Exercise 7

Note

Please complete this exercise by 4 pm on Monday 28 October 2019.

Start your assignment

Pandas

You can start working on your copy of Exercise 7 by accepting the GitHub Classroom assignment

You can also take a look at the open course copy of Exercise 7 in the course GitHub repository (does not require logging in). Note that you should not try to make changes to this copy of the exercise, but rather only to the copy available via GitHub Classroom.

Warning

Please note that we provide assignment feedback only for students enrolled in the course at the University of Helsinki.

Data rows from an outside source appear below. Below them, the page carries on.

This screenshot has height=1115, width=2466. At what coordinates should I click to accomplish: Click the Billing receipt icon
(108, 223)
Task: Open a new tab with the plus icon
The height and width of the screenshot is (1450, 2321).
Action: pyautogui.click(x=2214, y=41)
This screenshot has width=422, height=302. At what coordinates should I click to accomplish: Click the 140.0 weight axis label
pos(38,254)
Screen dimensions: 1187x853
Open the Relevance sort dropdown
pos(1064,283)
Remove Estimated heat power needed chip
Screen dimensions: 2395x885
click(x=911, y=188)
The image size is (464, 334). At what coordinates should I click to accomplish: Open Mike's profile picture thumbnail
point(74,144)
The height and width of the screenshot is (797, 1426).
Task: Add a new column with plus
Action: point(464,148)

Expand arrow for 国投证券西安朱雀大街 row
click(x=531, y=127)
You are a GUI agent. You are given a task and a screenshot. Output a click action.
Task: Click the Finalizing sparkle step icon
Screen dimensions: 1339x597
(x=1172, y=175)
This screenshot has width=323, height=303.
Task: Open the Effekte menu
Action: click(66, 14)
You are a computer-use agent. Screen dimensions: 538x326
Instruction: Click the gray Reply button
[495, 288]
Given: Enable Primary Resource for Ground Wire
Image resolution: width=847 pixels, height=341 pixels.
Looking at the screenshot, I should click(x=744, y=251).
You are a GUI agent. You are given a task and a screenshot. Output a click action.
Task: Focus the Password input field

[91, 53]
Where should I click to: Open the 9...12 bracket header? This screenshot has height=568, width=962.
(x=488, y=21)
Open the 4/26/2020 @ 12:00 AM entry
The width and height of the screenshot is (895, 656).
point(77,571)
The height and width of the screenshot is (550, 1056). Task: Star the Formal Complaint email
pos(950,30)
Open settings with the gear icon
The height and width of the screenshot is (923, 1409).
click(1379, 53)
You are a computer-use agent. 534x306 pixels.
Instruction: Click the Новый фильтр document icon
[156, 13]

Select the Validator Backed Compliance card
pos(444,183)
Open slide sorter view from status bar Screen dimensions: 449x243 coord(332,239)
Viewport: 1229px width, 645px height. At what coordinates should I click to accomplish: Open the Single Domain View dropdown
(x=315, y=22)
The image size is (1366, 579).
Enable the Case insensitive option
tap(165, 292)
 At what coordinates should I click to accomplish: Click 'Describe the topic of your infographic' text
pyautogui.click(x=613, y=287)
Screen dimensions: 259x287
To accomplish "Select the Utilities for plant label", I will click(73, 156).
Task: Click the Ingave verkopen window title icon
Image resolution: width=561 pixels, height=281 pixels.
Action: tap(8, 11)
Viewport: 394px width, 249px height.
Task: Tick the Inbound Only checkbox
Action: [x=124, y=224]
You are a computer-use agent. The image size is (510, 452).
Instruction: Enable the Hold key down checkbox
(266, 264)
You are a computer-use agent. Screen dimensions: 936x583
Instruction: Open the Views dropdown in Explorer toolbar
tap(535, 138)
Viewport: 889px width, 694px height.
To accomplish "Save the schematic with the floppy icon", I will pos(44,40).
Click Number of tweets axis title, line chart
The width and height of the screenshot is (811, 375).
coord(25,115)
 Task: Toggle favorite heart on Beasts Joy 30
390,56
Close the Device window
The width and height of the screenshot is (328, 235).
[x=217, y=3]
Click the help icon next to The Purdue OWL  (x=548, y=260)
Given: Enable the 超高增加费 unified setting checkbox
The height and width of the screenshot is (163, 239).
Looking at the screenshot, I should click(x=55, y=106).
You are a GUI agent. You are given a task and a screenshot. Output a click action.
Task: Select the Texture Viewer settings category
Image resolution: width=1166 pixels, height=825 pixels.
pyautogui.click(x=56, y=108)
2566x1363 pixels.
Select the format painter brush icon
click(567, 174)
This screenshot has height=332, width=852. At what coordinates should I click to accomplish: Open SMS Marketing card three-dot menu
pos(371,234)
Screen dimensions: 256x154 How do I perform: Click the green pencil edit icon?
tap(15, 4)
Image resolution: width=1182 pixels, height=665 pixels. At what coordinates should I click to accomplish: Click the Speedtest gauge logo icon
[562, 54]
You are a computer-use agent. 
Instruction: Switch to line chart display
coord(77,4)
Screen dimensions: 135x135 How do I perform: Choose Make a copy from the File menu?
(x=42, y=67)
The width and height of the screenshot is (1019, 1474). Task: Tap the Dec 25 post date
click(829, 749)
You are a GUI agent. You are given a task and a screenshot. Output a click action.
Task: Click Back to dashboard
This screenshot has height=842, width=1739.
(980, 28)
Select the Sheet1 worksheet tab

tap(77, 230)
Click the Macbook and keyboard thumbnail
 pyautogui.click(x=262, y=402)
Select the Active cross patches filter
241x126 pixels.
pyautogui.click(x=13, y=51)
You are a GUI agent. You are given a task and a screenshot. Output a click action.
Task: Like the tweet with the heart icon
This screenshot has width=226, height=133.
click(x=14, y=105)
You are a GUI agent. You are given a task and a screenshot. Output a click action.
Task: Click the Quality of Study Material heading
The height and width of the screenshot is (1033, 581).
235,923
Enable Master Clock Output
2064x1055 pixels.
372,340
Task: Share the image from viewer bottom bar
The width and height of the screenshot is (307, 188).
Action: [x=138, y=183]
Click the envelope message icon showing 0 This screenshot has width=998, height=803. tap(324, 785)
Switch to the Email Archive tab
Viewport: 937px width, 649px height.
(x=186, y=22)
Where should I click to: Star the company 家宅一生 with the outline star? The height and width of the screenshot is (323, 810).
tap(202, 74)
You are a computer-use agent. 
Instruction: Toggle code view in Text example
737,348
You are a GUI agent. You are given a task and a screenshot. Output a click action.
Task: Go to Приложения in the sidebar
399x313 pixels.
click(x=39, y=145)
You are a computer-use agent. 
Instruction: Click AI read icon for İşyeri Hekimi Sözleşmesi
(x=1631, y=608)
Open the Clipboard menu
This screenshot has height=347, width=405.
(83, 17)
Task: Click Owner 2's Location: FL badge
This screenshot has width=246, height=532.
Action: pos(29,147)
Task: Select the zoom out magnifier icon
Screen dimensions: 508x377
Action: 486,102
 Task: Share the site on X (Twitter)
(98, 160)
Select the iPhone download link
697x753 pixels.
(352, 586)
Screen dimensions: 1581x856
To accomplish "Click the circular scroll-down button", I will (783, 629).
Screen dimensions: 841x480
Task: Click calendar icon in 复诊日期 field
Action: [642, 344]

Cloud computing environments

https://img.shields.io/badge/launch-binder-red.svg https://img.shields.io/badge/launch-CSC%20notebook-blue.svg

Hints for Exercise 7

Labels and legends

In the plot for Problem 3 you’re asked to include a line legend for each subplot. To do this, you need to do two things:

  1. You need to add a label value when you create the plot using the plt.plot() function. This is as easy as adding a parameter that say label='some text' when you call plt.plot().
  2. You’ll need to display the line legend, which can be done by calling plt.legend() for each subplot.

Using enumerate()

In case the enumerate() function is causing you some confusion, here is a simple example. The general idea is that enumerate() will return both the value in a list and its index when you use it. Let’s see if this helps…

In [1]: animals=['dog', 'cat', 'frog']

In [2]: for index, animal in enumerate(animals):
   ...:     print(animal, 'is in location', index)
   ...: 
dog is in location 0
cat is in location 1
frog is in location 2

Saving multiple plots into a directory

In Problems 3 and 4 the aim is to create 65 individual plots, and save those into your computer. In these kind of situations, the smartest thing to do is to use a for loop and at the end of each loop, save the image into a folder that you have specified. There are some useful tricks related to saving files and generating good file names automatically.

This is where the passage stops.